Elles ont nom Ester Mounoury, Marie-Louise Assogba, Yasmine Atikpo et Nafisath Lukman. Elles sont les gagnantes de la troisième édition de She’s On Fire 2015 tenue le 25 septembre à l’Institut français de Cotonou. Ces quatre filles  représenteront le Bénin sur le plan national, sous régional voire international.  A en croire les membres du comité d’organisation, She’s On Fire se veut maintenant être une compétition plus grande avec beaucoup plus d’ambitions. « L’un de nos objectifs est de préparer les filles à participer à d’autres compétitions que cela soit au Bénin, dans la sous-région et même au-delà des frontières africaines » a affirmé Kévin Adjalian, président de I Am Afro, la structure organisatrice de Evènement.

Contrairement aux éditions antérieures où les candidates ont évolué en duo, cette année le principe est différent. Elles étaient seules à démontrer ce qu’elles savent faire en matière de danse urbaine. Après la première phase, une fille a été éliminée sur dix par le jury composé de Valérie Fadonougbo, Rachelle Agbossou et Sahadath Ami-Touré. Pendant la deuxième phase, ces neuf candidates restantes se sont formées en groupes de trois pour une compétition entre elles. Chacune des premières de chacun de ces groupes sera d’office retenue. Enfin, les deux restantes de chaque groupe se sont encore affrontées entres elles et le jury, avec l’approbation du public assez participatif, a pu retenir la quatrième gagnante.

« Cette édition de She’s On Fire est plus une phase de sélection qu’une édition pour ces quatre candidates qui vont représenter le Bénin à l’édition prochaine. Puisque l’année prochaine, nous allons inviter d’autres pays à rejoindre la compétition. C’était une manière pour nous de jauger le niveau de celles-ci. Lorsqu’elles sont en duo, il est souvent difficile de faire ce travail » a expliqué le président du comité d’organisation. Et de rajouter, «  nous visons maintenant l’international et nous sommes persuadés que les quatre sélectionnées de cette année pourront valablement représenter le Bénin partout ».

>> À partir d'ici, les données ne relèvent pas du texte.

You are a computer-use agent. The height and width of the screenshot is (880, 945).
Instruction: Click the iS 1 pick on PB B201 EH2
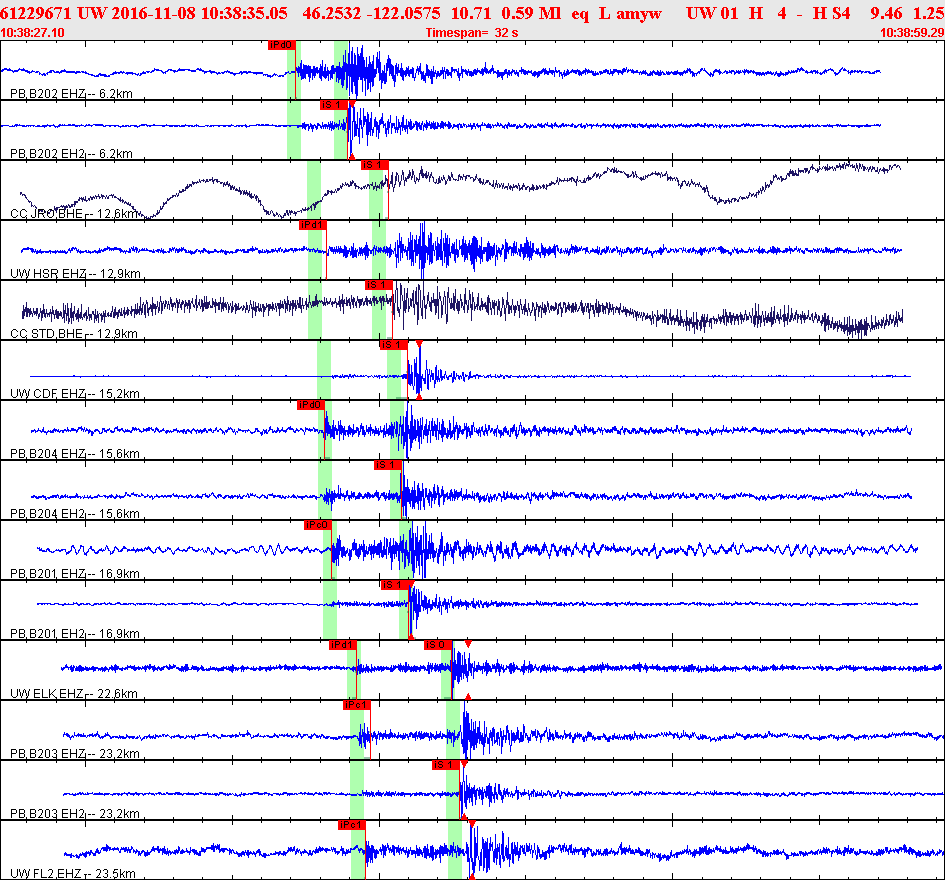tap(395, 585)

Signalons que de la première à la dernière phase de cette compétition, les candidates se sont affrontées sur des morceaux exclusivement du genre musical Hip Hop. « Lorsqu’on parle de la danse urbaine, on pense beaucoup plus au Hip Hop et nous n’avions pas voulu passer à côté. Raison pour laquelle toutes les chansons sur lesquelles les filles ont dansé ont été tirées du registre Hip Hop» a confié Kevin Adjalin. Mais les candidates étaient libres d’esquisser des pas de danses traditionnels béninois tels que le Akonhou, le Gogohou au cours de leurs différents passages. Ceci constitue des points de satisfactions selon elles. « Pour les compétitions à venir, ce sont des armes que nous pouvons utiliser contre nos adversaires » a confié Ester Mounoury.

En attendant la grande édition prochaine, Ester Mounoury, Marie-Louise Assogba, Yasmine Atikpo, Nafisath Lukman bénéficieront durant toute cette année des formations et des approfondies en danse.